Pixel coordinate grounding data:
**********

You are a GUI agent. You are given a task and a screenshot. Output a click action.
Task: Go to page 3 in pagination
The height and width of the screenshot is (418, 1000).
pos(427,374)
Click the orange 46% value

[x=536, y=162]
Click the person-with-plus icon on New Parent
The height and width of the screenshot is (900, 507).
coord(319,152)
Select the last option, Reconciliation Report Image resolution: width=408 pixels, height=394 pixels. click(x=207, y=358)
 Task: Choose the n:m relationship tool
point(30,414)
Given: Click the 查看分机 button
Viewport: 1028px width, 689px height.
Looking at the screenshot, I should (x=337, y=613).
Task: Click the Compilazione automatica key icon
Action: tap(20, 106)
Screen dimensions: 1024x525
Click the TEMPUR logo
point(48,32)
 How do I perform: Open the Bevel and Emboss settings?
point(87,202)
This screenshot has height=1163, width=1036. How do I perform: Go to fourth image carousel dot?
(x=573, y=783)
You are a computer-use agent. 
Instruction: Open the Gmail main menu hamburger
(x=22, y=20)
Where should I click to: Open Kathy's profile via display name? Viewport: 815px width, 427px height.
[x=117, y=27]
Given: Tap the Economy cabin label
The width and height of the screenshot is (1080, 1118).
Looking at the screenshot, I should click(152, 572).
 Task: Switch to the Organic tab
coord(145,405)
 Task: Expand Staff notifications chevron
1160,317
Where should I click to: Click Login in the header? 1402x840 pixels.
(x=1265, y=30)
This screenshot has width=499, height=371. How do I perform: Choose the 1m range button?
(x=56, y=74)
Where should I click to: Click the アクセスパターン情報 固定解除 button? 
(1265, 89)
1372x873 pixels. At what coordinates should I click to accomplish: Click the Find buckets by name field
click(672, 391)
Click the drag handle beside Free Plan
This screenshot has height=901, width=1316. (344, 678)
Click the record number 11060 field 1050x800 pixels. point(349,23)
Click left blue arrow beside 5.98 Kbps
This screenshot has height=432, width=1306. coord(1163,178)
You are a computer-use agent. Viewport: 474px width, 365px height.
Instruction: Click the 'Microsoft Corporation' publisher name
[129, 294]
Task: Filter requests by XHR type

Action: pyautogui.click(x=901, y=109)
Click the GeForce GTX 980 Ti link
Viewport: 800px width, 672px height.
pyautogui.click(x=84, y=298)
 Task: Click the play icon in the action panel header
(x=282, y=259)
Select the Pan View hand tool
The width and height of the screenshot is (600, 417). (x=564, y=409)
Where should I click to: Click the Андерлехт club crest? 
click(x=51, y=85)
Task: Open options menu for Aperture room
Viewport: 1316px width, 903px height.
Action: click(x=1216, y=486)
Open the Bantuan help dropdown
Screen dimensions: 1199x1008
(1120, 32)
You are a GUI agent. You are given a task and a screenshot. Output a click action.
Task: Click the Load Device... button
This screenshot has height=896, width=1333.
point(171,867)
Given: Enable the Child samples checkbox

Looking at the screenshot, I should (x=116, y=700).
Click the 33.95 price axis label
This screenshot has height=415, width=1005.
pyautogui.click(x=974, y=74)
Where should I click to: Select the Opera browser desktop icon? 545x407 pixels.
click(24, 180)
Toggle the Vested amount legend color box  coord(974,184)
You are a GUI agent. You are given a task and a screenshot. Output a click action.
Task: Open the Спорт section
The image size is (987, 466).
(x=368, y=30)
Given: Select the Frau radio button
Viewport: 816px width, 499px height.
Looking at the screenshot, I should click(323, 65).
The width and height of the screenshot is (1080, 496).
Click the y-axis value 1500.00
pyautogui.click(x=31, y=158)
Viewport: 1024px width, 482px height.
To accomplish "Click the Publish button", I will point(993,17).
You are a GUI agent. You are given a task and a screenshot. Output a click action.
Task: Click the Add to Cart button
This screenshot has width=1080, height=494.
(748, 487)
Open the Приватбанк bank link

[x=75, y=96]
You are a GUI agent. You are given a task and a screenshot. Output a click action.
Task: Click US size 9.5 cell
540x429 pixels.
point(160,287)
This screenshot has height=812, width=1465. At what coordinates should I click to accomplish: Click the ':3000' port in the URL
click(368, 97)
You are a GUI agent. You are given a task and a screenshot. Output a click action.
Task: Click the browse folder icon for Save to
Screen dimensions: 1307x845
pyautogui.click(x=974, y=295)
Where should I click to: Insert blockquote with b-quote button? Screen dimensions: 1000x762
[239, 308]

**********

WHAT IS REQUIRED: Copy out every line from the records that has the word "computer".

ANSWER BOX:
You are a computer-use agent. 
You are a computer-use agent. Viewport: 474px width, 365px height.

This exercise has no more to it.